Le recul électoral enregistré hier par Angela Merkel aura de lourdes conséquences en Europe. Ces trois scrutins régionaux de l’Allemagne se soldent ainsi par une double défaite mais commençons par celle de la chancelière.

Son parti, la CDU, n’est arrivé qu’en deuxième position , largement derrière les Verts, dans le Bade-Wurtemberg qui avait pourtant été l’un de ses fiefs avant qu’une coalition des Verts et des sociaux-démocrates ne le lui ravisse en 2011. En Rhénanie-Palatinat, terre de l’ancien chancelier démocrate-chrétien Helmut Kohl, la CDU est également battue, par les sociaux-démocrates cette fois-ci et, bien qu’elle reste en tête en Saxe-Anhalt, elle y voit grossir l’AfD, l’Alternative pour l’Allemagne, qui engrange dans ce land plus de 20% des voix.

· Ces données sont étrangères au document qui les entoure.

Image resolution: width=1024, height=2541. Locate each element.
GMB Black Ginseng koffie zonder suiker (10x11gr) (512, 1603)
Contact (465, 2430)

Dans ces trois scrutins, il s’agit donc beaucoup plus d’une percée de l’AfD que d’une remontée du SPD, de la social-démocratie, de l’autre grand parti allemand, qui enregistre au contraire de sévères reculs dans le Bade-Wurtemberg et en Saxe-Anhalt. Nouvelle extrême-droite à l’origine hostile à l’euro mais aujourd’hui essentiellement anti-immigrés, l’AfD a progressé au détriment du parti de la chancelière qui paie là, sur la droite de la droite, sa politique d’accueil des réfugiés syriens.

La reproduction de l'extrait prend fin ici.